Tonone's Forge forge-audit skill audits existing cloud infrastructure for IAM over-privilege, public storage exposure, unencrypted resources, and cost waste, producing a prioritized finding list with remediation steps in your IaC language.

Finding what the cloud bill is actually paying for

The forge-cost skill turns cloud cost analysis from a monthly ritual of confusion into an actionable engineering conversation. Forge analyzes cloud spend to identify idle resources that are running but serving nothing, instances that are sized for peak load they have never actually seen, committed use discount gaps where on-demand pricing is paying for stable workloads that qualify for reservations, and architectural patterns that are more expensive than their alternatives without being more reliable. The output is not a list of metrics, it is a set of specific changes with expected monthly savings per change, so engineering and finance can agree on a prioritized cost reduction plan rather than staring at a bill and guessing. For growing teams where cloud spend is becoming a material line item, forge-cost provides the infrastructure expertise to distinguish necessary spend from waste without requiring a dedicated FinOps function.

Diagnosing runtime infrastructure problems

The forge-diagnose skill is what you reach for when something in the infrastructure is wrong and you cannot figure out why. Cold start latency on a service that was fine last week. Connection timeouts that happen intermittently and do not correlate with any obvious pattern. Autoscaling that triggers too late and leaves the service under-provisioned during traffic spikes. Connection pool exhaustion that looks like application errors but is actually an infrastructure configuration problem. Forge diagnoses these by reading logs, metrics, and configuration together, not just the application logs, not just the cloud console metrics, but the combination of signals that reveals whether the problem is in the application, the infrastructure, or the interaction between them. The output identifies the actual cause rather than the visible symptom, with a remediation plan that addresses the root issue rather than masking it. For teams running on Claude Code, forge-diagnose is the fastest path from an infrastructure incident to a grounded diagnosis that can be acted on.

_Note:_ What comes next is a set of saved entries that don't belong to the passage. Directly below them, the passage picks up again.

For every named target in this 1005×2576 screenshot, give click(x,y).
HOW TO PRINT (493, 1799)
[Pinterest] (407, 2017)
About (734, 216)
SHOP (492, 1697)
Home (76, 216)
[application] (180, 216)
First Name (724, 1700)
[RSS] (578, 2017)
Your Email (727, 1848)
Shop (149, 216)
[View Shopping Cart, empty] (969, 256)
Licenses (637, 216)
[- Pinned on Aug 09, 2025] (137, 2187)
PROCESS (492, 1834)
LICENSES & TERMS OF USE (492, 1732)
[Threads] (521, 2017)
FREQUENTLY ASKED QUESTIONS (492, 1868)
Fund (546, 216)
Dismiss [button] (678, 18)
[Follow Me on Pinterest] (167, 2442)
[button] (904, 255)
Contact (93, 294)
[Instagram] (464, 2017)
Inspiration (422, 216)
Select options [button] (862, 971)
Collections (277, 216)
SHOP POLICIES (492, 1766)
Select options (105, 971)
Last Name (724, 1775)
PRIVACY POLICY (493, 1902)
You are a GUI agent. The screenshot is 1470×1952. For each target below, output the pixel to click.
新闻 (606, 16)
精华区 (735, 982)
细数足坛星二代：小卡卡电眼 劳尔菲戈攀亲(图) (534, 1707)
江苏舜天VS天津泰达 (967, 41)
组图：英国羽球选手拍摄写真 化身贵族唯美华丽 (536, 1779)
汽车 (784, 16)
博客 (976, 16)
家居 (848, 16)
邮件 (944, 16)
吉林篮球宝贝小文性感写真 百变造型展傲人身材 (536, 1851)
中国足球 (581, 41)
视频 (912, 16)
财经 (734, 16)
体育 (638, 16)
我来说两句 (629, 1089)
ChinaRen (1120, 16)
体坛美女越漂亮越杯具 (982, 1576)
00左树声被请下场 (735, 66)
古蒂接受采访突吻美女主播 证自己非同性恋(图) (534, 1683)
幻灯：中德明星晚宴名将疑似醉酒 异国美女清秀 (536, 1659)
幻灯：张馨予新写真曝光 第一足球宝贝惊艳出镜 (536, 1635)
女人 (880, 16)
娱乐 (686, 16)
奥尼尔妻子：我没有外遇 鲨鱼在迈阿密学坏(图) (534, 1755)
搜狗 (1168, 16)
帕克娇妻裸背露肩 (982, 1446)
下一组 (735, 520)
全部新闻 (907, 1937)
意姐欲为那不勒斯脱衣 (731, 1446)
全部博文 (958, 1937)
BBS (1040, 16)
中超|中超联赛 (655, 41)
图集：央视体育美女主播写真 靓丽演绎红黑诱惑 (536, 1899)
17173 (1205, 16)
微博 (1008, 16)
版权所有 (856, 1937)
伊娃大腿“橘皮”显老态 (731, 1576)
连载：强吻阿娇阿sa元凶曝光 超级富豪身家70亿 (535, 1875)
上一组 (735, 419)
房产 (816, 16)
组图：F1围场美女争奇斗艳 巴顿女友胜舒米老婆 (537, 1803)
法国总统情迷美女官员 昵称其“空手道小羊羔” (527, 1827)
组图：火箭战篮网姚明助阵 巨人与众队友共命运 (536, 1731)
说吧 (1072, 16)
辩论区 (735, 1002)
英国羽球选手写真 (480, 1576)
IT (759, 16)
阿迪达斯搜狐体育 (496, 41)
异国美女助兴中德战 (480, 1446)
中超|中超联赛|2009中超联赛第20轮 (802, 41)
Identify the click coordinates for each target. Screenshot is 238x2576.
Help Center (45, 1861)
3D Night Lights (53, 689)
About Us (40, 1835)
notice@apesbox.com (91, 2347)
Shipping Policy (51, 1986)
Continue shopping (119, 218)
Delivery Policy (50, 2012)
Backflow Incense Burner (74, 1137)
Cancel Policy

Inventorying what is actually running

Before Forge can build, audit, or optimize anything, it needs to know what exists. The forge-recon skill performs infrastructure reconnaissance: it inventories all cloud resources across accounts and regions, maps the connections between services, identifies configuration drift between what the IaC definitions say should exist and what is actually running, and flags high-risk items that warrant immediate attention. The output is a readable map of the cloud environment, not a raw export from the cloud console, but an organized summary of what is running, how it is connected, and where the risks are. For teams that have grown their infrastructure faster than their documentation, forge-recon produces the inventory that should have existed from the start. It is also the natural entry point before any forge-audit or forge-cost engagement, grounded context before opinions.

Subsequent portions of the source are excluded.